Peyami Safa Yeşilçam ve Televizyonda- 4
Saydam’ı yine Murat Köseoğlu’nun finanse ettiği, Melih Sertesen’in görüntü yönetmenliği koltuğunda oturmaya devam ettiği bu uyarlamada; Kartal Tibet, Hülya Koçyiğit, Muzaffer Tema, İbrahim Delideniz oynamışlardır.
Senaryosunu; Mehmet Taşdiken ve Tufan Güner’le yazan Salih Diriklik, 1985 yılında televizyon çekilen uyarlamayı, Vehbi Okur’dan mali destek alarak yönetmiştir.
Görüntü yönetmeni olarak Süha Kapkı’yla Mustafa Yılmaz’ın çalıştıkları uyarlamanın müzikleri, Mehmet Turgut’la Metin Macun’a aittir.
Oğuz Tunç, Nergis Kumbasar, Yusuf Sezgin, Agah Hün gibi isimleri bir araya getiren bu uyarlamanın zeminindeki eserde hastalık bir metafor olarak kullanılmıştır. Safa’nın hastalıktan yola çıkarak asıl anlatmak istediği, tıbbın sektörleşmesi, sektörleşmenin umursanmaması, sektörleşenin sadece tıp değil, modernizm olması ve bu gidişata kayıtsız kalınması olduğu hâlde, illaki bir isim vermek yetmiyormuş gibi -ilkinde Burhan, ikincisindeyse Safa’yla sözümona özdeşleşmesi için Safa- hastalık ve karşılıksız aşk üzerinden santimantal bir sömürü mekanizması oluşturulmuş ve eser bu mekanizmaya kurban edilmiştir.

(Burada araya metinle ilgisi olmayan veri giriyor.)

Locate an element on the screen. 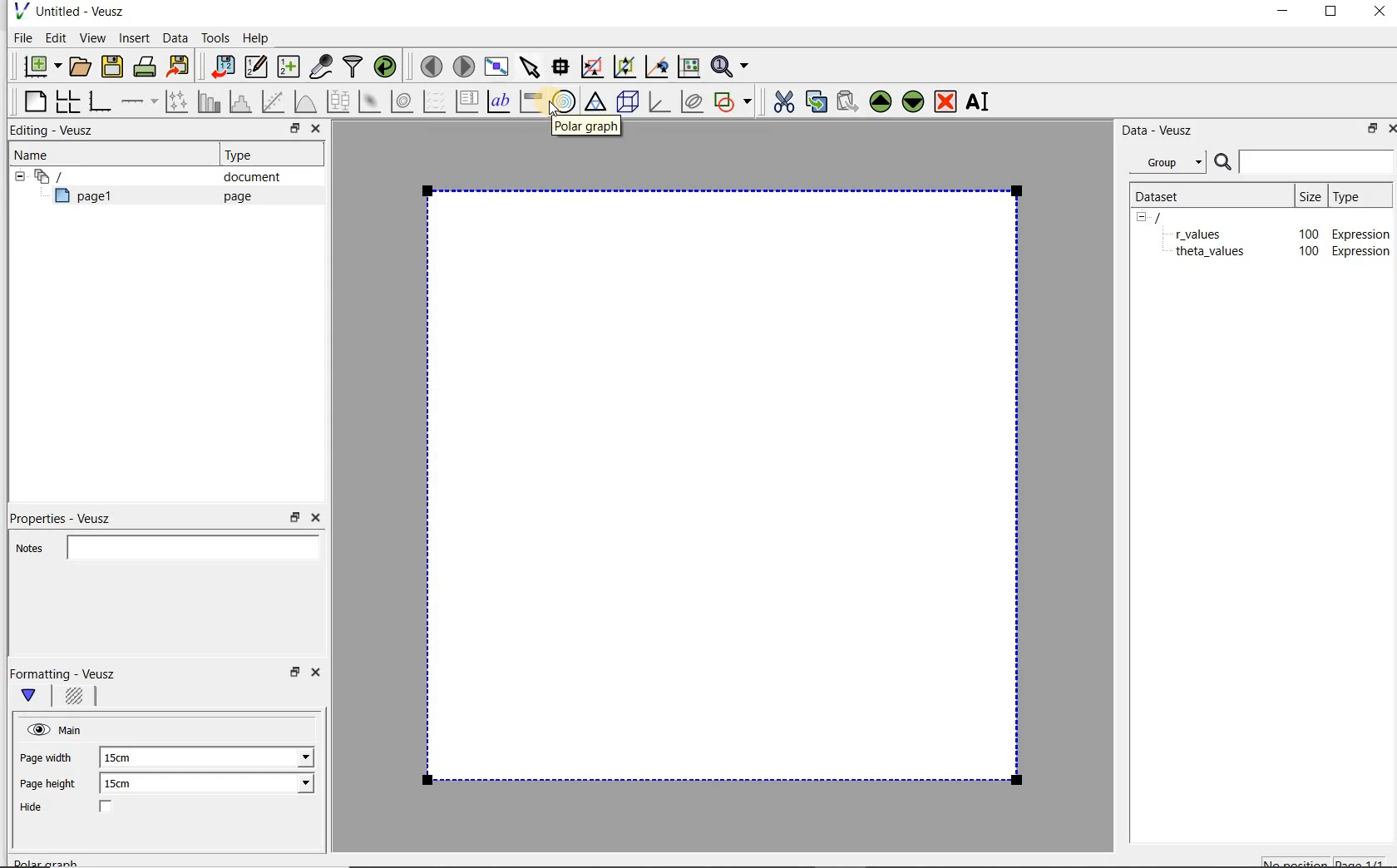 Image resolution: width=1397 pixels, height=868 pixels. blank page is located at coordinates (32, 99).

İkinci uyarlamayı çeken Diriklik’in tıp fakültesi mezunu olarak bu yapıma imza atması, uyarlamanın, içeriden eleştiriye yelken açmasını beraberinde getirmemiştir.

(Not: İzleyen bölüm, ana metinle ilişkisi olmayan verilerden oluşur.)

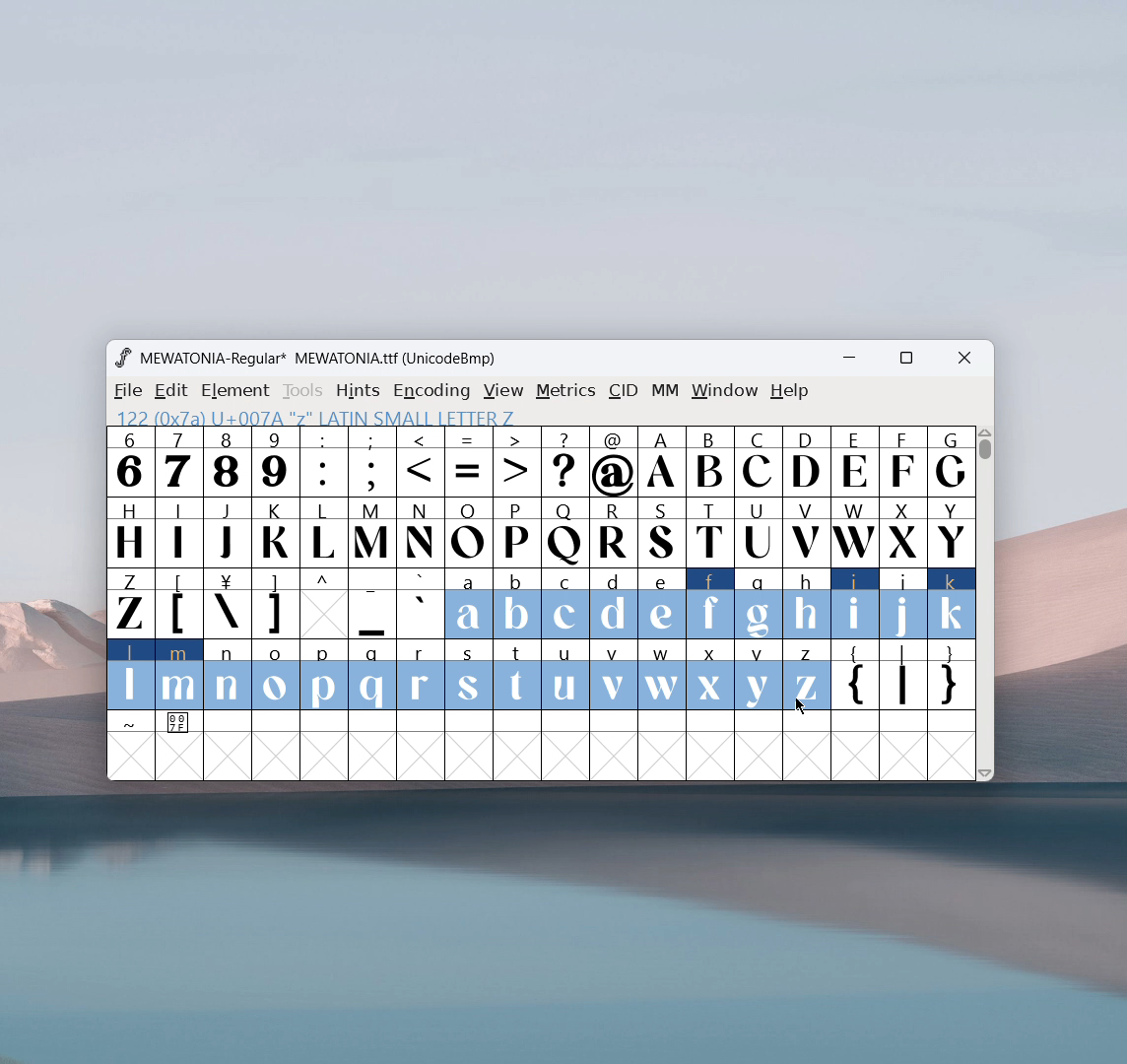 The width and height of the screenshot is (1127, 1064). What do you see at coordinates (173, 391) in the screenshot?
I see `edit` at bounding box center [173, 391].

Diriklik bu bağlamda yalnız değildir. Meslektaşı olan Mustafa Altıoklar’ın da yönetmenliğinde eleştiri değil, sadece varolagelen düzeneğe eklemlenme vardır.
Safa’nın uyarlanan diğer eseri, Server Bedi müstearıyla kaleme aldığı, Alnımın Kara Yazısı’dır.
Leyla ve Orhan adları verilen karakterlerin mutlu birlikteliklerinin, hüsranla neticelenmesini ayrıntılandıran eseri Ertem Göreç, 1968’de, Berker İnanoğlu tarafından finanse edilerek ve Safa Önal’ın senaryosundan yola çıkarak sinemaya uyarlamıştır.
Sevda Ferdağ, Ekrem Bora, Hayati Hamzaoğlu, Erol Taş, Turgut Özatay gibi isimleri kamera önünde buluşturan bu eserden sonra, yine Server Bedi müstearlıSabahsız Geceler Yeşilçam Sokağı’nı mesken tutmuştur.
Annesiyle babasının ayrılmalarını kabullenmeyerek babasının izini bulmaya çalışan ve hayata sevgilisi Sabahat sayesinde tutunan külhanbeyi duruşlu Salih’in hayatına odaklanan eseri Göreç, 1968’de yine İnanoğlu’ndan mali destek alarak ve başka senaryo yazarı ve görüntü yönetmeni aramayarak uyarlamıştır.
Kartal Tibet, Sema Özcan, Nedret Güvenç, Necabettin Yal gibi oyuncuların rol aldıkları uyarlamanın ilham kaynağında Safa, külhan beyliğiyle kabadayılık arasındaki nüansa özellikle dikkat çekmiştir.
Safa’nın kendi imzasını taşıyan Fatih- Harbiye, iki kez televizyona, televizyon dizisi formatında uyarlanmıştır.
Eser, İstanbul’da ikâmet eden iki Darülelhan öğrencisi, Neriman’la Şinasi’nin, diğer eserlerindeki gibi hüsranla neticelenen aşklarının ve Fatih- Harbiye hattında işleyen tramvay aracılığıyla, Doğu- Batı Çatışması’nın arkeolojisine girişmiştir.
Neriman’ın babası Faiz Bey, geleneği özümsemiş, ud icra ve yorumuna vâkıf Şinasi’nin, kızıyla nişanlanmasına izin vermişse de Neriman, kendisini Avrupa hayranlığına kaptırdığı, evlerinin bulunduğu Fatih’i ve oranın hayatını beğenmediği, sözü edilen hattın tramvayıyla gittiği Beyoğlu’nu tercih ettiği için aralarında gerilimli bir ilişki yaşanmıştır.